— Given passage —
Sunday, April 28, 2013

Pregnancy, the 2nd Time Around

The first time I was pregnant, with my daughter Lexi, I have to admit I was a miserable mess. We were only 19, we had been married 7 months when we found out, and neither of us had a clue. My emotional ups and downs were severe, due partially to money stress and just the vast void of unknown, and my poor young husband had no idea how to handle it, or me.
Between the two of us, it was one long, miserable time.

But this is round 2. And it was SO much better.
For starters, we both have an idea of what we're doing. We're 23/24 now, which while still young, has given us several years parenting experience. Time to mellow out, get organized, and develop a plan based on our built up parenting skills.

A big part of what has made this pregnancy so much smoother is that I didn't gain nearly as much weight as I did my first time. At 19 I had never weighed over 112 lbs. Sick I know. I was rail thin by nature and I was in no way prepared for the changes that were about to consume my previously taut body, and transform it into a scarred, flabby mess. I had never had to work hard to stay thin, I just was. And I couldn't mentally process the changes it was going through. So I cried, a lot. I gave birth to my daughter weighing 166 lbs. Quite the jump there.

— Activity list —
A. Answer these about the pregnancy blog post:
(i) How long had the couple been married when they learned of the first pregnancy?
(ii) How old are they now, during the second pregnancy?
(iii) What did the writer weigh when she gave birth to her daughter?
B. Output the part of the pregnancy blog post that opens with the words containing "The first time" and closes with "long, miserable time.".
C. What comes next in the pregnancy blog post? Write the next part, starting after its final sentence.

— Source material —
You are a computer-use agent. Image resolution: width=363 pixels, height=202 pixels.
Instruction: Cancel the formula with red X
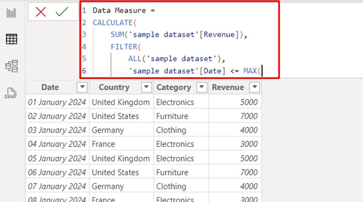click(x=41, y=12)
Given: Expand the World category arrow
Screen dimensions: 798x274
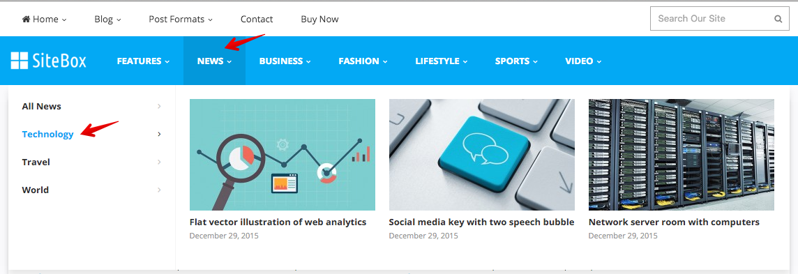Looking at the screenshot, I should tap(159, 190).
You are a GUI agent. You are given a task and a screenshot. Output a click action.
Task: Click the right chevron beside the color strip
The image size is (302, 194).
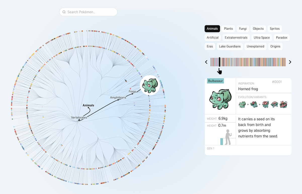click(290, 62)
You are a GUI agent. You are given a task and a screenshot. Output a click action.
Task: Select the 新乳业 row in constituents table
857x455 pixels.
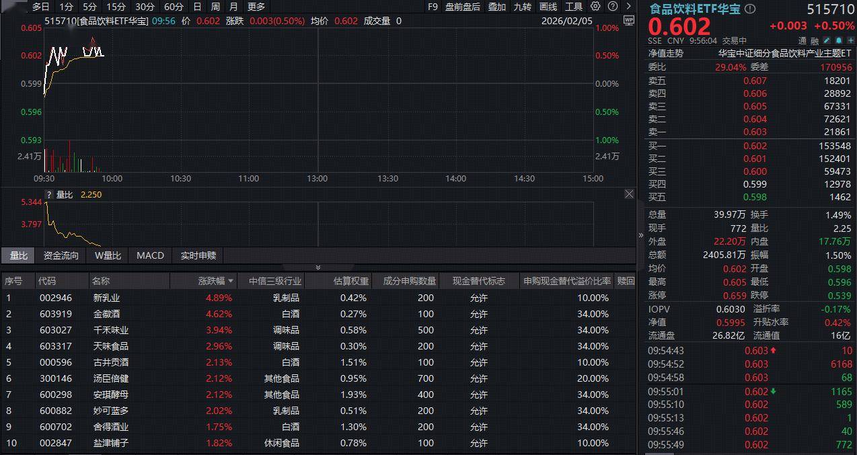point(107,298)
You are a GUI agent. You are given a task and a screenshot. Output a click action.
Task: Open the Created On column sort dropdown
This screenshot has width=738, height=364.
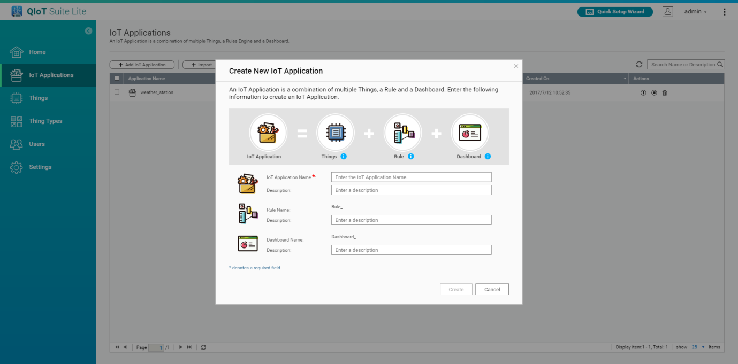pyautogui.click(x=625, y=79)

— Responses —
A.
(i) 7 months
(ii) 23/24
(iii) 166 lbs

B.
The first time I was pregnant, with my daughter Lexi, I have to admit I was a miserable mess. We were only 19, we had been married 7 months when we found out, and neither of us had a clue. My emotional ups and downs were severe, due partially to money stress and just the vast void of unknown, and my poor young husband had no idea how to handle it, or me.
Between the two of us, it was one long, miserable time.

C.
This time I started out at a toned 135 lbs (I had been going to the gym regularly, and a lot of that was muscle; husband makes a good gym partner!) and am finishing off at 160, which is only a 25 lb weight gain, perfectly with the range set by the doctors. And while it's only 6 lbs less than my end weight last time, I'm far thinner than I was then. Last time it was 54 pounds of fat, that I carried just about everywhere, including my face. This time it's 25 lbs, that I'm carrying mostly around my mid-section. So momma's feeling good about herself. And when momma feels good about herself, all is well!

Another huge part of this pregnancy going so much better has been my husband.
Last time he was a scared 19 year old boy with no experience with babies, or children, or pregnant women. Or really, women at all. Because I was a scared 19 year old girl, turning into a mother, not a woman yet. He didn't know how to deal with me, my feelings, his own feelings, the idea of having a baby, being a father...and because he didn't know how, he just didn't. I felt completely alone most days.
(You may have picked it up at this point, but our first was an un-planned pregnancy. I can attest that birth control is only 97% effective)
This time? So different. He has been a father for over 4 years, and that changes a man. Last time, he didn't know he could love a small, crying, pooping, "potato". And this time, well he can't imagine life without her, and I think that helps him. He knows that this little one will become just as big a part of our lives as Alexis has been.
He is excited, he is helpful, he is on my team, and we are on the same page. It has made such world of difference, never feeling alone in this. And seeing him get excited about things, even small things, is the best feeling. That's really key to an easy pregnancy, great support!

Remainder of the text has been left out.